> Extract:
==================================================

Kyle Patten, Univision Communications
My prediction for 2021 will have most people saying "accelerated digital transformation of consumer habits" but I think it’s more awareness about privacy due to regulations and big tech. How that will play out will be interesting. Viewing habits will continue to migrate to different platforms: OTT/CTV, podcasting, social.
Nielsen measurement just launched a new way of aligning CTV measurement and understanding and verifying an ad’s audience across smart TVs. The AVOD and SVOD spaces will continue to provide consumers with more content options, but the competition for eyeballs has never been higher.
Patrick Raymond, Really Cool Ideas
During what has been a perilous 2020 across the world, companies and professionals in the performance marketing business were given an incredible opportunity with a more engaged audience at home. This offered opportunity to focus directly on relationships with our audiences and/or customers, whatever the case may be. I’ve seen leaders in our businesses put into action planning that had been waiting idle or even create and implement brave new ideas and action plans in a month or two that normally would take a year or more to put in place — all while navigating the tough times we are living in.

==================================================

> Provided information:
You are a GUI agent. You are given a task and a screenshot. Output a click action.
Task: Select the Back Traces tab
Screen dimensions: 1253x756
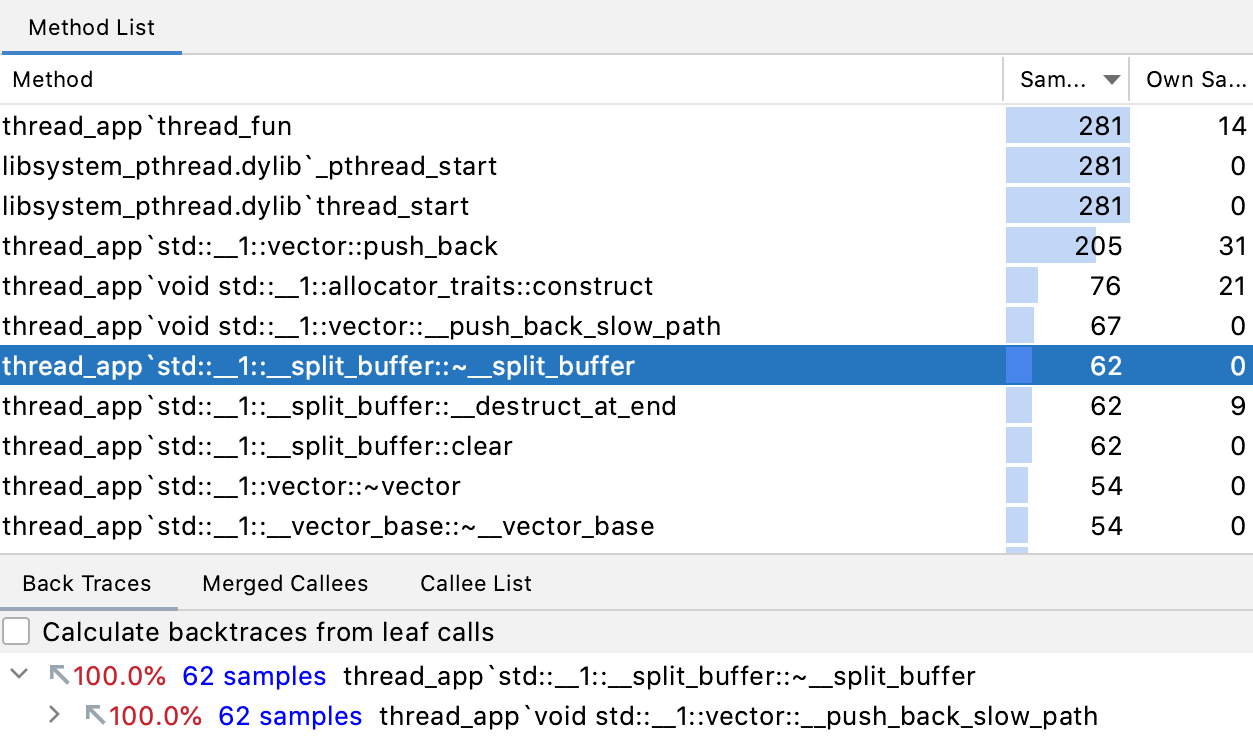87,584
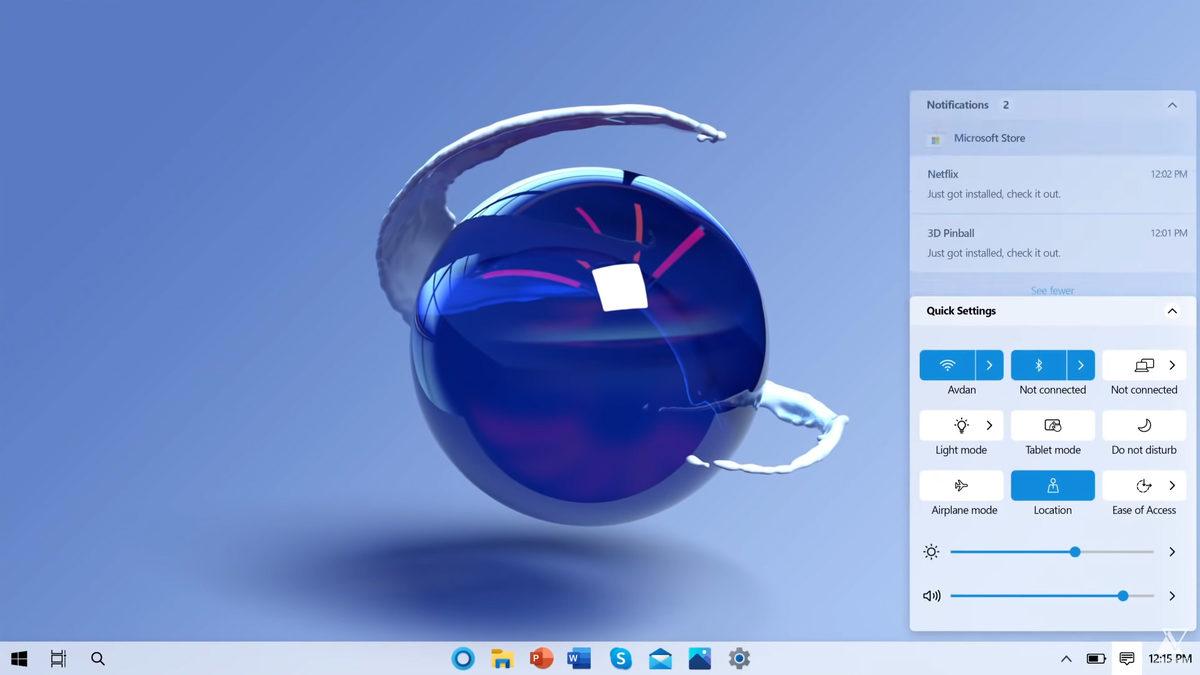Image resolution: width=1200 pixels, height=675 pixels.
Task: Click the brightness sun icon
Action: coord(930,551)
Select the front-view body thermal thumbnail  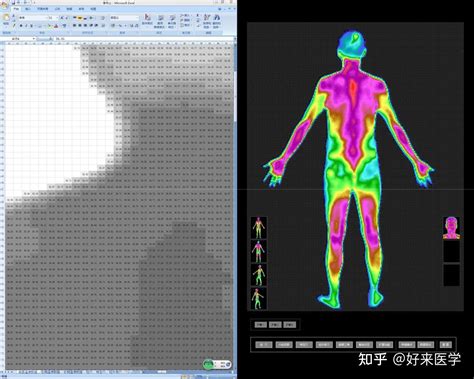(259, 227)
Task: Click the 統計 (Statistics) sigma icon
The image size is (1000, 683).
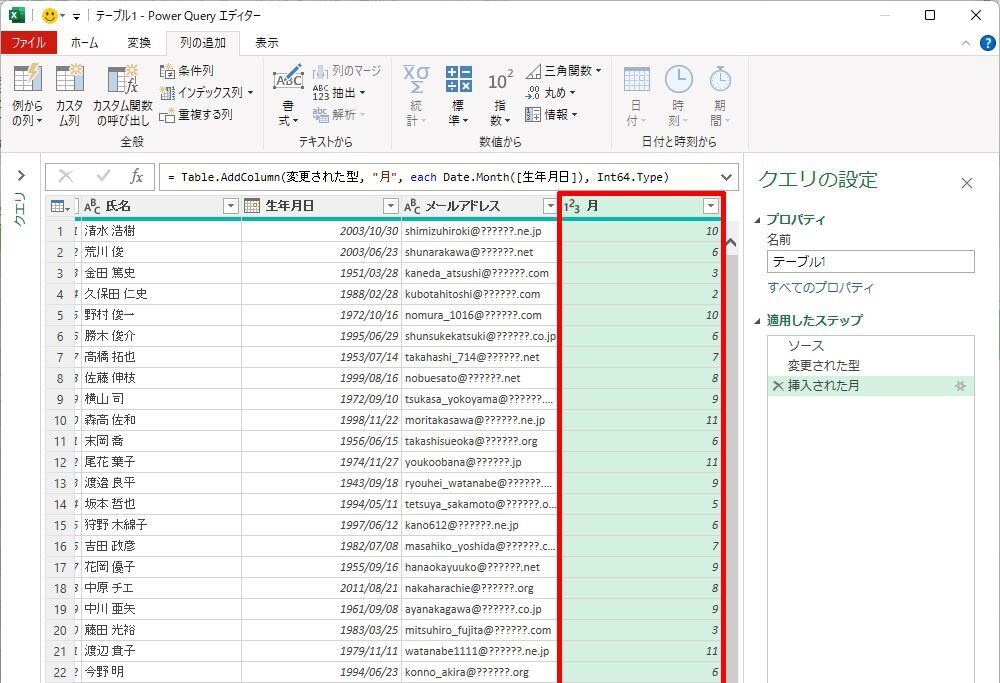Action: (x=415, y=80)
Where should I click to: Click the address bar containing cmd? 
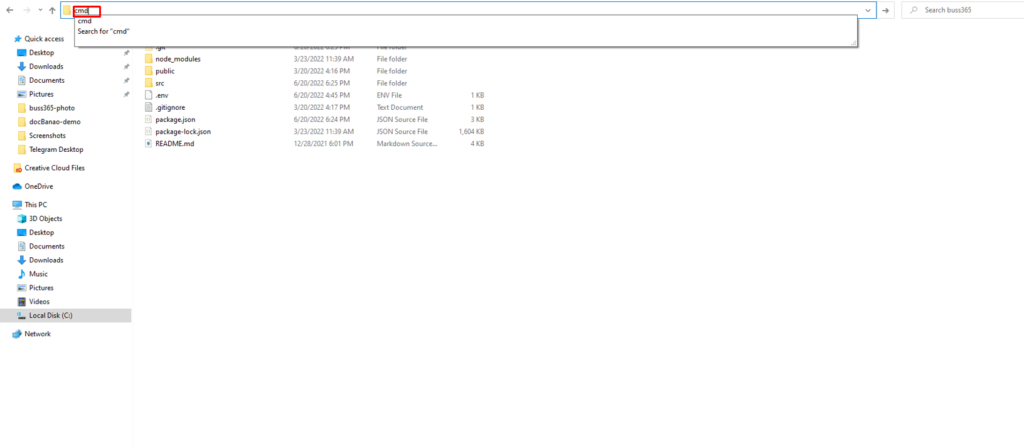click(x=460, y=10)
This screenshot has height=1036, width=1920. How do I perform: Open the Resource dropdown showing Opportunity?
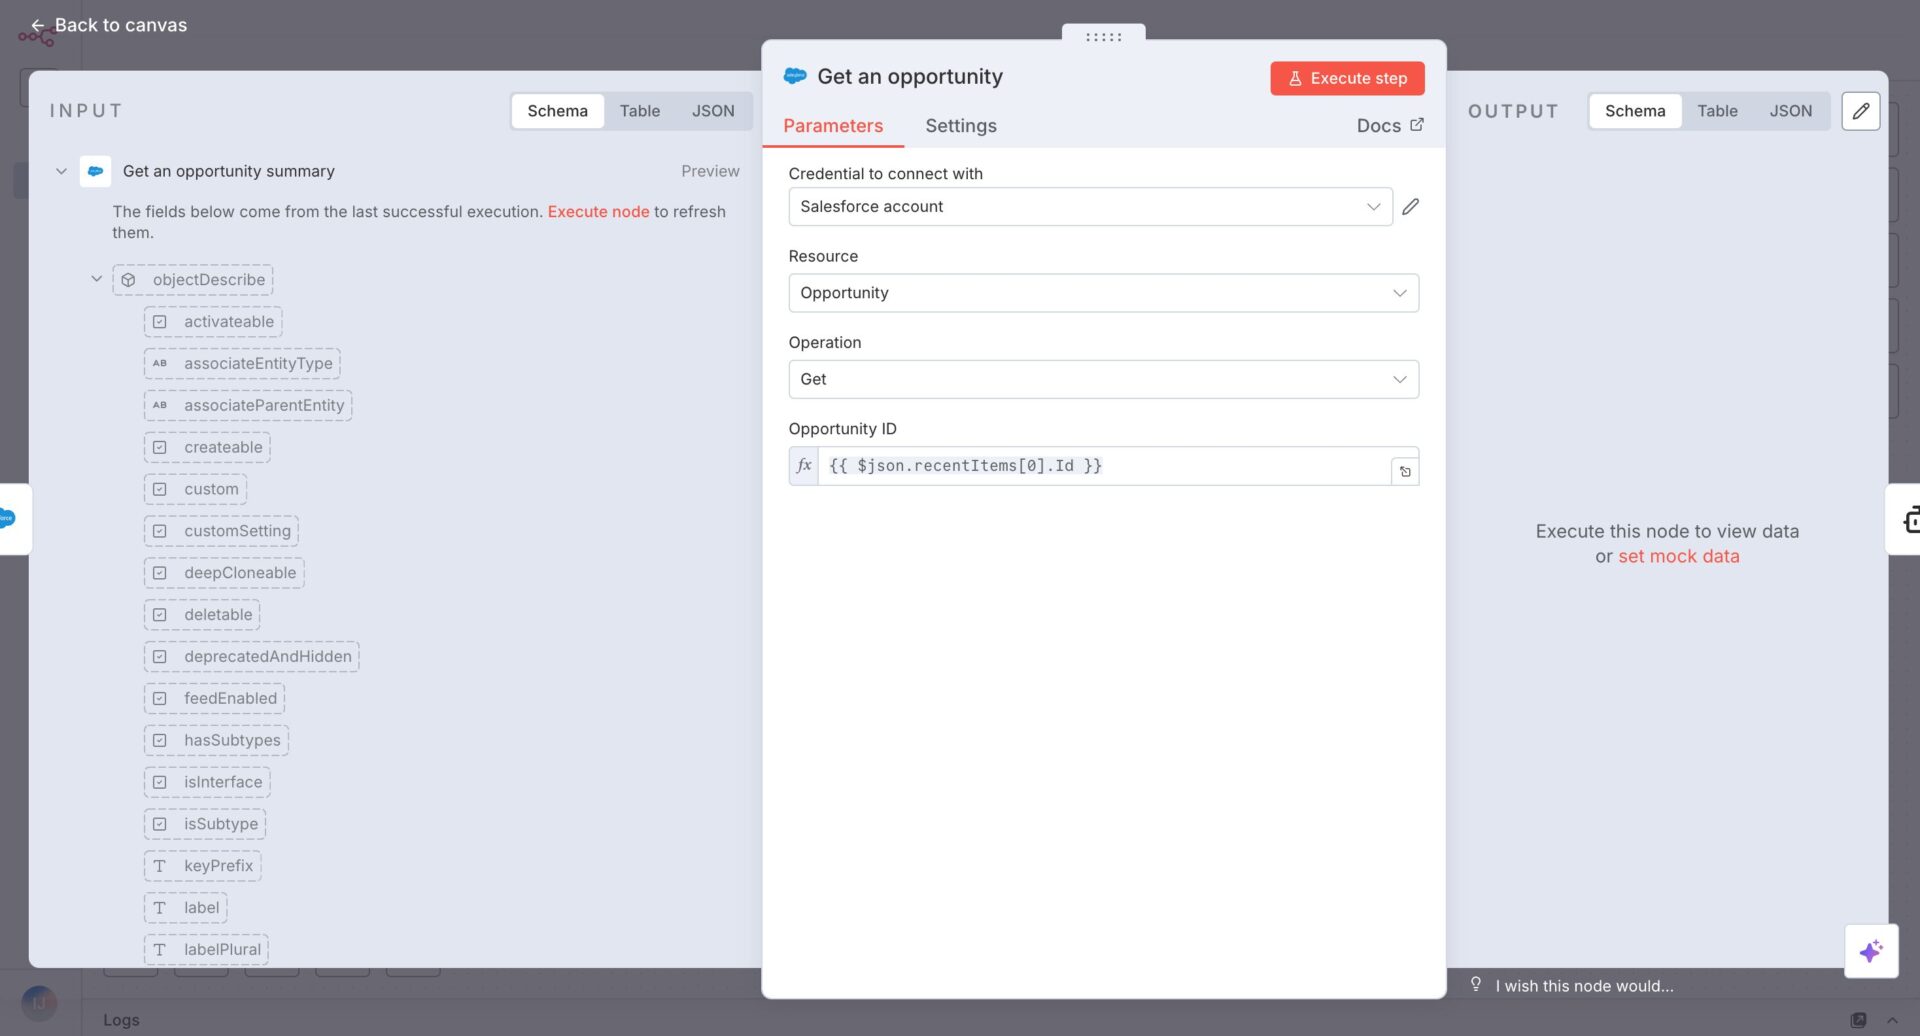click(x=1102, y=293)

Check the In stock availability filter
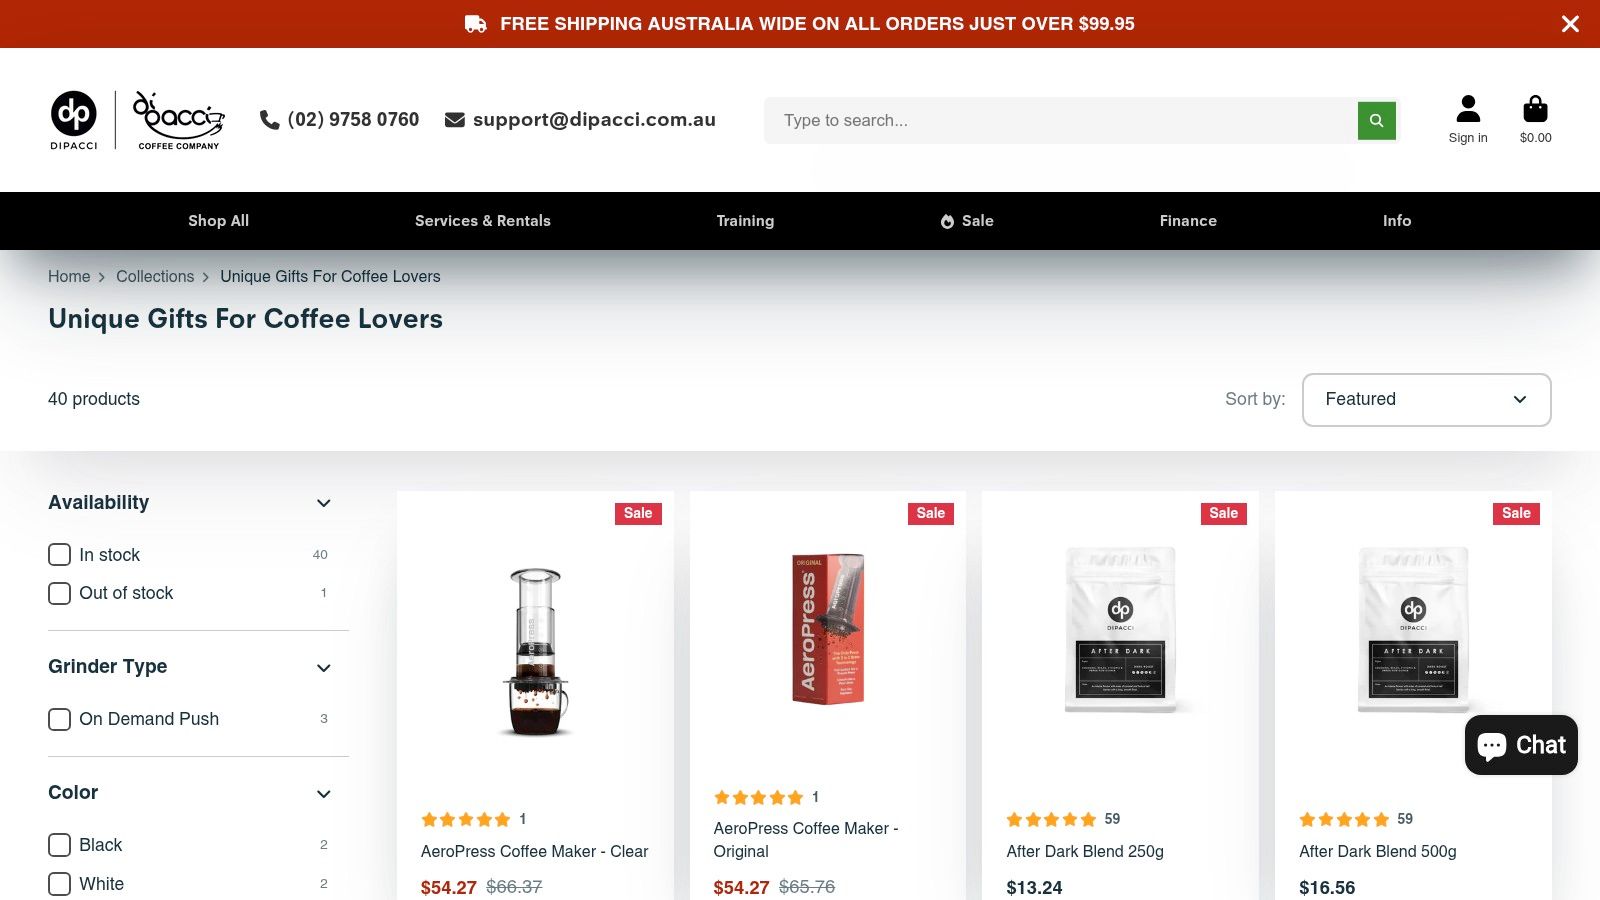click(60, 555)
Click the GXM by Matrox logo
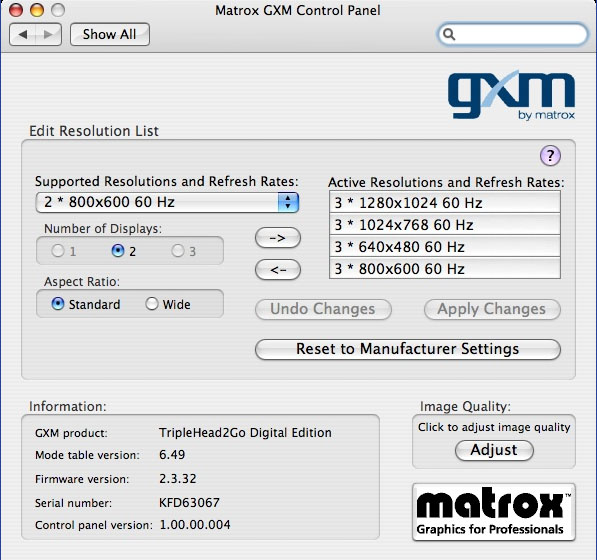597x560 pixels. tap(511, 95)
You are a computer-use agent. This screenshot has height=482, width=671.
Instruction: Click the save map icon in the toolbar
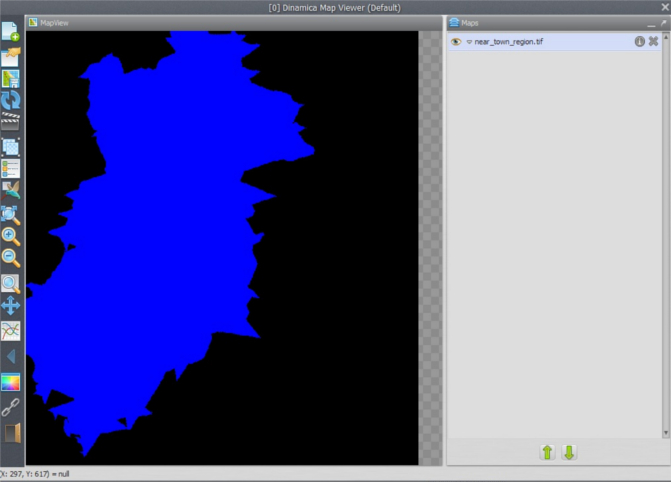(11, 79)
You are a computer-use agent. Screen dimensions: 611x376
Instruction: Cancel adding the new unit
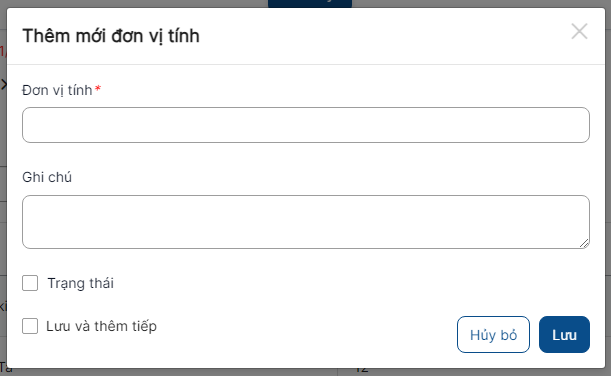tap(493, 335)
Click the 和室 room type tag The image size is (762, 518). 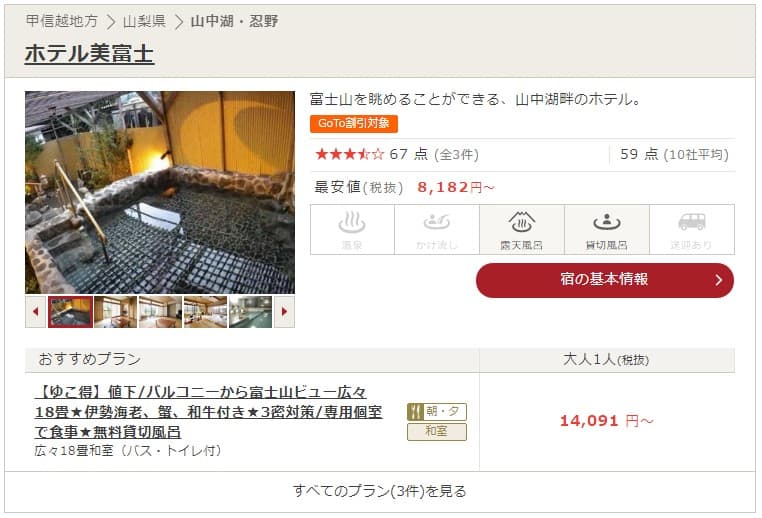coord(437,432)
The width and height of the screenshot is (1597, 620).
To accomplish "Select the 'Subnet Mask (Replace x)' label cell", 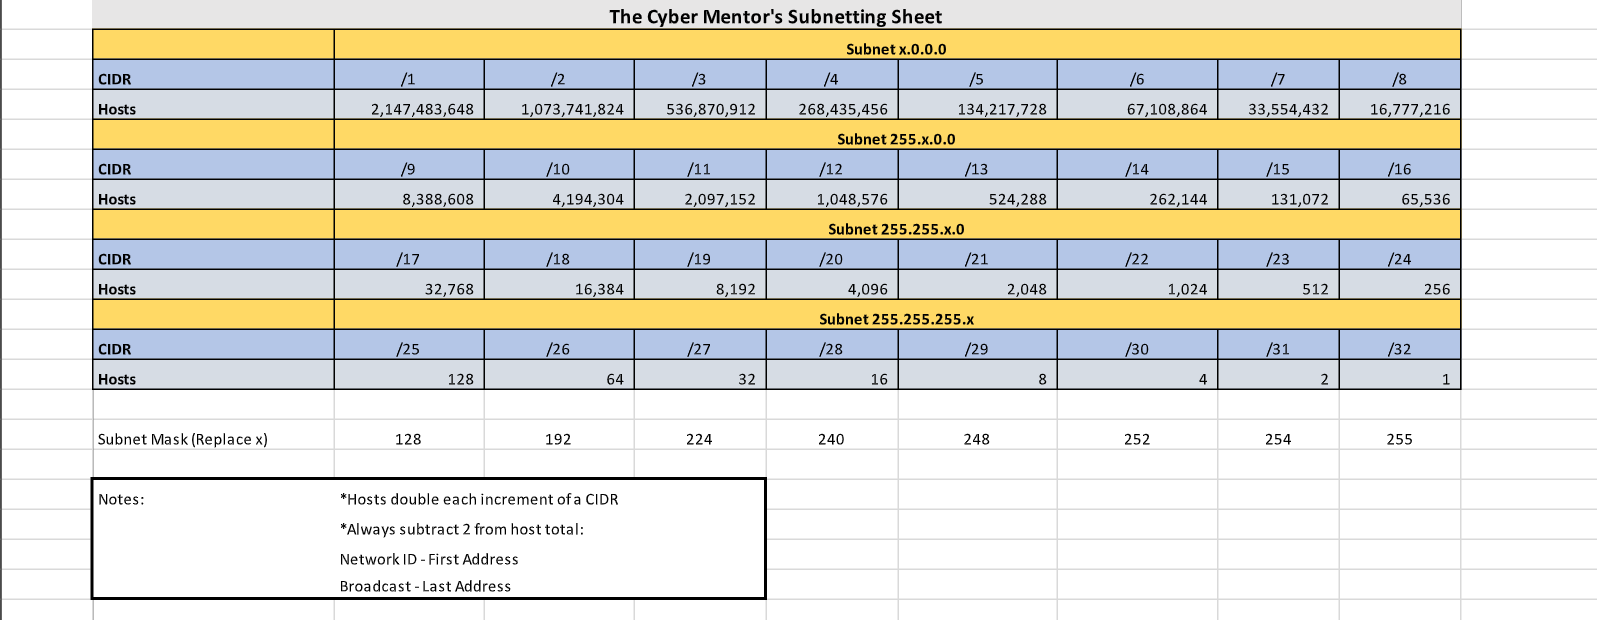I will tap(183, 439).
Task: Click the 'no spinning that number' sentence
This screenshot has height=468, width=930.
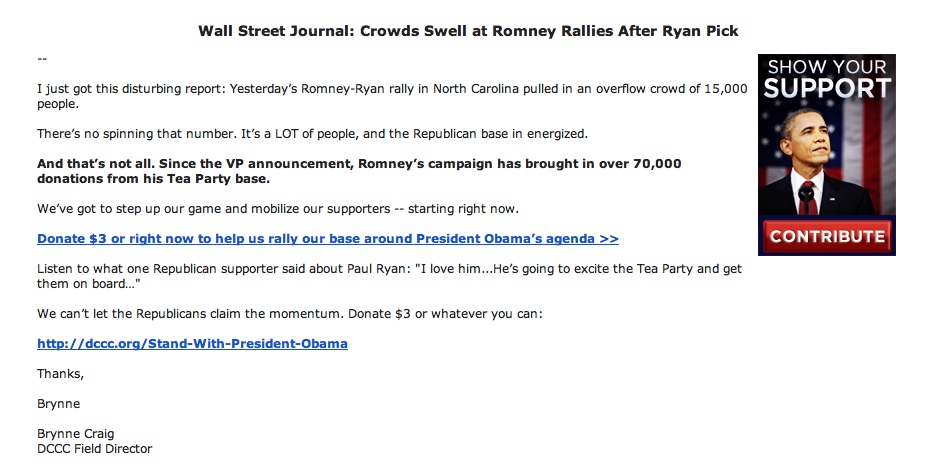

==================================================

> Prompt:
Copy out the full passage of 2021 media and marketing commentary, word for word.

> Finished exercise:
Kyle Patten, Univision Communications
My prediction for 2021 will have most people saying "accelerated digital transformation of consumer habits" but I think it’s more awareness about privacy due to regulations and big tech. How that will play out will be interesting. Viewing habits will continue to migrate to different platforms: OTT/CTV, podcasting, social.
Nielsen measurement just launched a new way of aligning CTV measurement and understanding and verifying an ad’s audience across smart TVs. The AVOD and SVOD spaces will continue to provide consumers with more content options, but the competition for eyeballs has never been higher.
Patrick Raymond, Really Cool Ideas
During what has been a perilous 2020 across the world, companies and professionals in the performance marketing business were given an incredible opportunity with a more engaged audience at home. This offered opportunity to focus directly on relationships with our audiences and/or customers, whatever the case may be. I’ve seen leaders in our businesses put into action planning that had been waiting idle or even create and implement brave new ideas and action plans in a month or two that normally would take a year or more to put in place — all while navigating the tough times we are living in.